Concrete injury. On appeal, the Seventh Circuit, quoting the Supreme Court’s decision in Spokeo, Inc. v. Robins, noted that to establish injury in fact, the plaintiff had to show he “suffered ‘an invasion of a legally protected interest’ that is ‘concrete and particularized’ and ‘actual or imminent, not conjectural or hypothetical.’” In enacting the FCRA, Congress identified the need to ensure fair and accurate credit reporting and protect consumer privacy and plainly sought to curb the dissemination of false information by adopting procedures designed to decrease that risk and the stand-alone disclosure and authorization requirements are procedures closely tied to FCRA’s overarching goals, the court observed.

Here, the plaintiff did not allege that the companies failed to provide him with a disclosure that informed him that a consumer report may be obtained for employment purposes; that any of the additional information caused him to not understand the consent he was given; that he would not have provided consent but for the extraneous information on the form; that additional information caused him to be confused; or that he was unaware that a consumer report would be procured. Noting that he simply alleged the disclosure form contained extraneous information, the court found he alleged a statutory violation completely removed from any concrete or appreciable risk of harm.

In arguing that he suffered a concrete informational injury as a result of the companies’ failure to provide a disclosure compliant with Section 1681b(b)(2)(A)(i), he relied on the general rule arising out of Federal Election Commission v. Akins and Public Citizen v. Department of Justice, two cases that Spokeo referenced as instances where a violation of a procedural right was sufficient to constitute an injury in fact. But his reliance on those cases was misplaced, said the court here, pointing out that unlike the plaintiffs in those cases, he was not seeking to compel the companies to provide him with information.

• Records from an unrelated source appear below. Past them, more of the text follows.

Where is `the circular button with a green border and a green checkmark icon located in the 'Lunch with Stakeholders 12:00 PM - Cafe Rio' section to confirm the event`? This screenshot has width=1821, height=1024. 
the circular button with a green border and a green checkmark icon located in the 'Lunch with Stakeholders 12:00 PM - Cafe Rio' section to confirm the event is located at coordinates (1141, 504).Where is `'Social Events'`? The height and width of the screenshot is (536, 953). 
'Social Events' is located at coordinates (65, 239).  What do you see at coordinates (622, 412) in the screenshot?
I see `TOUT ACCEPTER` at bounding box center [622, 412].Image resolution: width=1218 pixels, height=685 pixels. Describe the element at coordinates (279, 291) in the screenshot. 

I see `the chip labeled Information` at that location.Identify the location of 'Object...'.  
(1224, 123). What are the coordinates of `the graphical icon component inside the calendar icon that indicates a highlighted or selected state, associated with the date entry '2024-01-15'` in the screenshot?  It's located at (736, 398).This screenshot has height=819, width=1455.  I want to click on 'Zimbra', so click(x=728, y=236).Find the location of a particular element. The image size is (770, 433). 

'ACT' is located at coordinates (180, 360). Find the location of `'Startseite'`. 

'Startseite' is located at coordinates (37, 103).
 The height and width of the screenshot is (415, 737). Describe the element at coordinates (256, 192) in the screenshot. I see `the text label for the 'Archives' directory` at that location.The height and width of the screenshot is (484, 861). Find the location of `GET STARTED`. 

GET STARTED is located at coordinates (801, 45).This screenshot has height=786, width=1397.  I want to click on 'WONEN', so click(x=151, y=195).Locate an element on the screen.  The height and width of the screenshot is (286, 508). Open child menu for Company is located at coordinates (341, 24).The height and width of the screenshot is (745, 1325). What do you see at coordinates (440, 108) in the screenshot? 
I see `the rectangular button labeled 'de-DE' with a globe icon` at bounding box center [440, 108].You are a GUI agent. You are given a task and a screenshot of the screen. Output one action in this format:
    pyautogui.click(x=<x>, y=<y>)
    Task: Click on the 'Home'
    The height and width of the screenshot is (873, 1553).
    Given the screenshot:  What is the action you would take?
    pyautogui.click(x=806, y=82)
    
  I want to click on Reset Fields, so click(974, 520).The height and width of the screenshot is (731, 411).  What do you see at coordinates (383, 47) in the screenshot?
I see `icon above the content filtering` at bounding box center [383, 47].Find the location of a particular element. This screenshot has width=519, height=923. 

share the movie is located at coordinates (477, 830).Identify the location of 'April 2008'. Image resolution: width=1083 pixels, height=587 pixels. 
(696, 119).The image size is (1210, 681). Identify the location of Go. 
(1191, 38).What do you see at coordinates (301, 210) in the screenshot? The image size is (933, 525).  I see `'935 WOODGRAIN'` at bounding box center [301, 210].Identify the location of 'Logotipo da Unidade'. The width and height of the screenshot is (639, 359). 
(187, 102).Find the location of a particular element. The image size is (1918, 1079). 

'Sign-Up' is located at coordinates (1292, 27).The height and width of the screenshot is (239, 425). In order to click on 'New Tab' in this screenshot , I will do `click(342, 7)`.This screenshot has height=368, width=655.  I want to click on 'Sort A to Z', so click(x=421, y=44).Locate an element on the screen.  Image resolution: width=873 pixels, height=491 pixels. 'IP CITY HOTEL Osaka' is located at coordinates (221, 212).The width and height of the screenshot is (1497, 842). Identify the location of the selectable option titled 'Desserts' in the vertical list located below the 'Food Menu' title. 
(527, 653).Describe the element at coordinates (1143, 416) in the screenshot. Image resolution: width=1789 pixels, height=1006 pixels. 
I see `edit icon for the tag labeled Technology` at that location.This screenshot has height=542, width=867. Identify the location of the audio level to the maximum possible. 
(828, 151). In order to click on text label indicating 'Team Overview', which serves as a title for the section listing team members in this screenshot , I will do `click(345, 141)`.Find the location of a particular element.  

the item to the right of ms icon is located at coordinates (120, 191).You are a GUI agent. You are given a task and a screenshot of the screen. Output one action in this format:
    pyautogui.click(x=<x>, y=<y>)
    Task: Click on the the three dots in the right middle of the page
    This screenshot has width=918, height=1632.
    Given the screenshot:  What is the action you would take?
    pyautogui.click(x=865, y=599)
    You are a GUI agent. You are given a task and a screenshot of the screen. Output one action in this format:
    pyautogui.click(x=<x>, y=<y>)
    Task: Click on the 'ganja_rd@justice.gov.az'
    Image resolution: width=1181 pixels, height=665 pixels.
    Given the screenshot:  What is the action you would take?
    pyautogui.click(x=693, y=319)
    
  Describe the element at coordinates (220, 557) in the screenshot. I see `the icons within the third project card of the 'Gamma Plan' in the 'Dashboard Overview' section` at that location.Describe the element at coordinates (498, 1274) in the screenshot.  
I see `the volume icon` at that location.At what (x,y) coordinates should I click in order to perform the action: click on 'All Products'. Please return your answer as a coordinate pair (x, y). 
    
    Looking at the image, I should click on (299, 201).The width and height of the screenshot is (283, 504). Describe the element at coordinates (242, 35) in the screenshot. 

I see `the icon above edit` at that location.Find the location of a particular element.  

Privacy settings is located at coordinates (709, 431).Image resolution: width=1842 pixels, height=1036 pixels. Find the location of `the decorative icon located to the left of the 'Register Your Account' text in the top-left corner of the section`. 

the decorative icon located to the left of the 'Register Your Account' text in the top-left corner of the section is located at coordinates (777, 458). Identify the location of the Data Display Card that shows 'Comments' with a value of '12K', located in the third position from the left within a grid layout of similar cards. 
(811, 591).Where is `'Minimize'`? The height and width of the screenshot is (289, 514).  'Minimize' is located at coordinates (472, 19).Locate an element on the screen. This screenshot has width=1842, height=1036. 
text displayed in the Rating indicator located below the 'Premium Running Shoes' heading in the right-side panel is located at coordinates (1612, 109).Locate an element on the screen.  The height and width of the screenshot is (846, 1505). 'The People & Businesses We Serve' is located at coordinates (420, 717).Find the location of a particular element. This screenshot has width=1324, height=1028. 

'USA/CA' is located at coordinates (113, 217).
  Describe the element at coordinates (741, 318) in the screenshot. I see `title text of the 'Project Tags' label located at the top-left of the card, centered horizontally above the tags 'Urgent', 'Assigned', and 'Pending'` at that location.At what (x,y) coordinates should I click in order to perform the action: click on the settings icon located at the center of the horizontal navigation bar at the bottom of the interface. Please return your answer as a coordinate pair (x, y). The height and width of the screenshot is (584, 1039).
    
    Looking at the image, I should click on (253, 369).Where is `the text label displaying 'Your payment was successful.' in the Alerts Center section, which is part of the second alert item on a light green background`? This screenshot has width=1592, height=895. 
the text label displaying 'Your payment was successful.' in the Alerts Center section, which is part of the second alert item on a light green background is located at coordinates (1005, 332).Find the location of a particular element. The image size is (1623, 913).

Further, unlike the statutes at issue in Akins and Public Citizen, the FCRA does not seek to protect him from the kind of harm he claimed he suffered—receipt of a noncompliant disclosure.

“Congress did not enact § 1681b(b)(2)(A)(i) to protect job applicants from disclosures that do not satisfy the requirements of that section; it did so to decrease the risk that a job applicant would unknowingly consent to allowing a prospective employer to procure a consumer report,” said the court, observing that under the circumstances here, Akins and Public Citizen were inapposite and the plaintiff failed to demonstrate that he suffered a concrete informational injury.

Privacy injury. As to his contention that he suffered a privacy injury as a result of the violation of Section 1681b(b)(2)(A), the court pointed out that Section 1681b(b)(2)(A)(ii)’s authorization requirement does implicate privacy interests. Discarding his conclusory allegation that as a result of the companies’ failure to provide him with a compliant disclosure, they failed to obtain a valid authorization from him to procure a consumer report, the court found that because he admitted he signed the disclosure and authorization form, he could not maintain that he suffered a concrete privacy injury.

Syed. Finally, the court addressed the Ninth Circuit’s recent opinion in Syed v. M-I, LLC, in which that court held a plaintiff’s allegation that he discovered, within the previous two years, that the defendant obtained a consumer report for employment purposes based on an illegal disclosure and authorization form was sufficient to confer standing because it inferred that the plaintiff was “deprived of the right to information and the right to privacy” under 15 U.S.C. §1681b(b)(2)(A)(i)-(ii). Finding Syed to be inapposite, the Seventh Circuit noted that unlike the plaintiff in Syed, the plaintiff here presented no factual allegations plausibly suggesting he was confused by the disclosure form or the form’s inclusion of a liability release, or that he would not have signed it had the disclosure complied with 15 U.S.C. § 1681b(b)(2)(A)(i). Thus, said the court, he failed to allege facts showing a real, concrete appreciable risk of harm.